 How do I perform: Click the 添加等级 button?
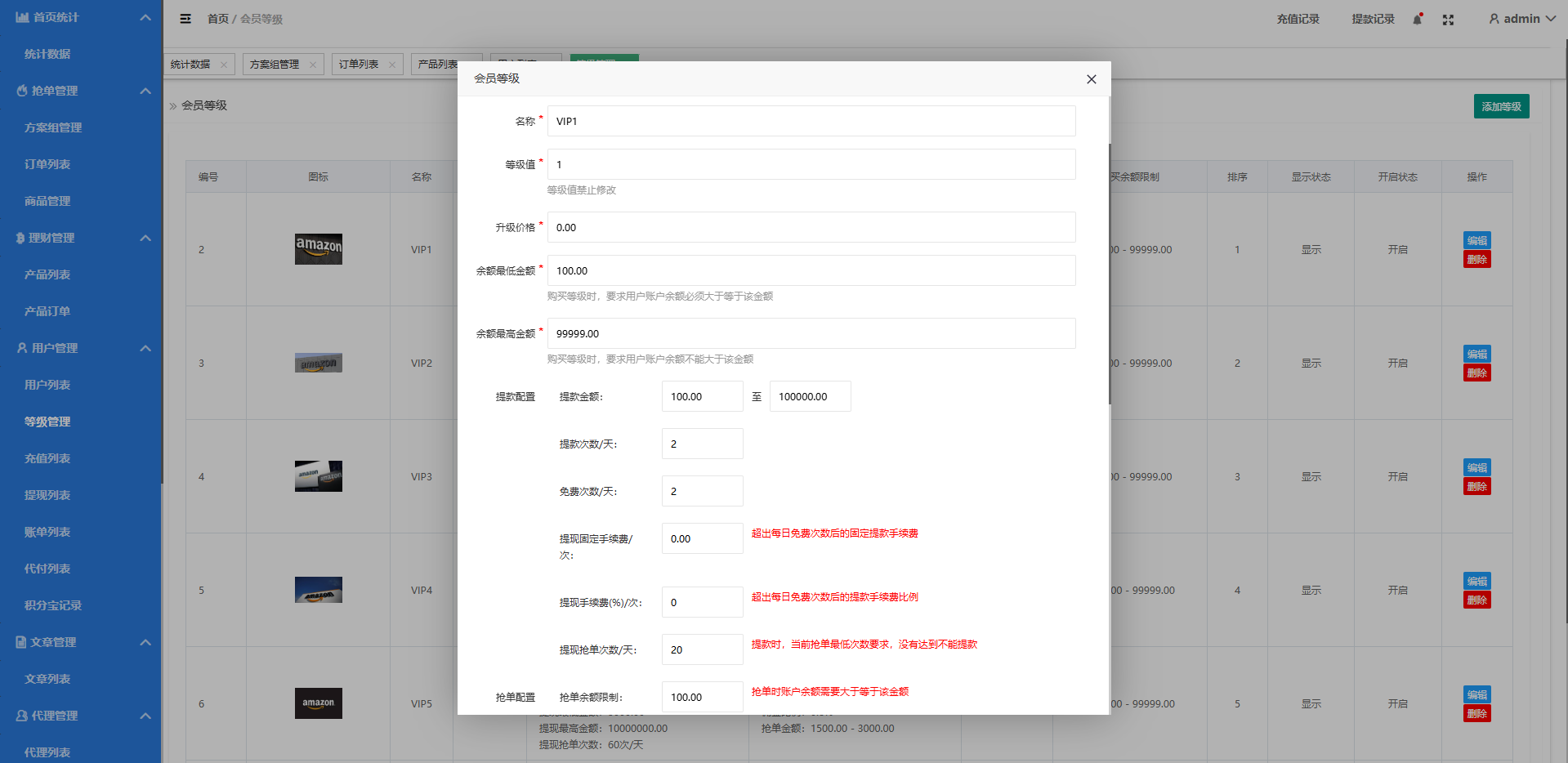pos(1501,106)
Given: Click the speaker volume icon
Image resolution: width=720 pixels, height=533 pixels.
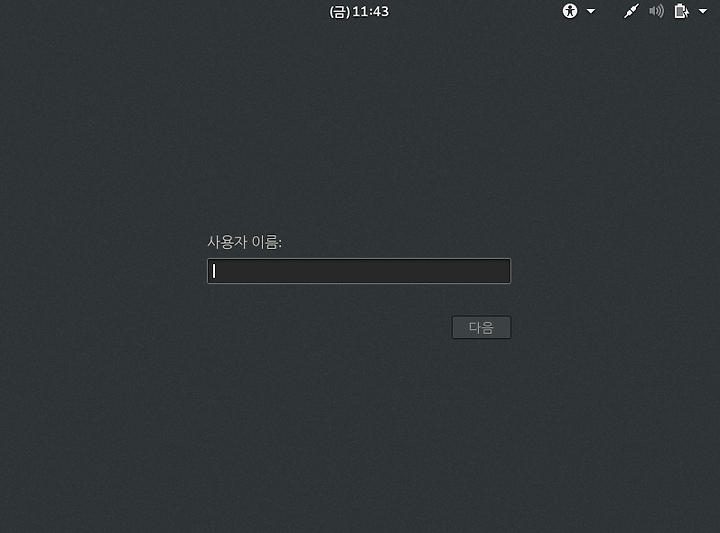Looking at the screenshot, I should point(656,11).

» **What you should do**: Would you set down the entries exactly as given, minus their pictures?

» **Problem solution**:
 How do I perform: Click the 添加等级 button?
pos(1501,106)
Given: Click the speaker volume icon
Image resolution: width=720 pixels, height=533 pixels.
Looking at the screenshot, I should point(656,11).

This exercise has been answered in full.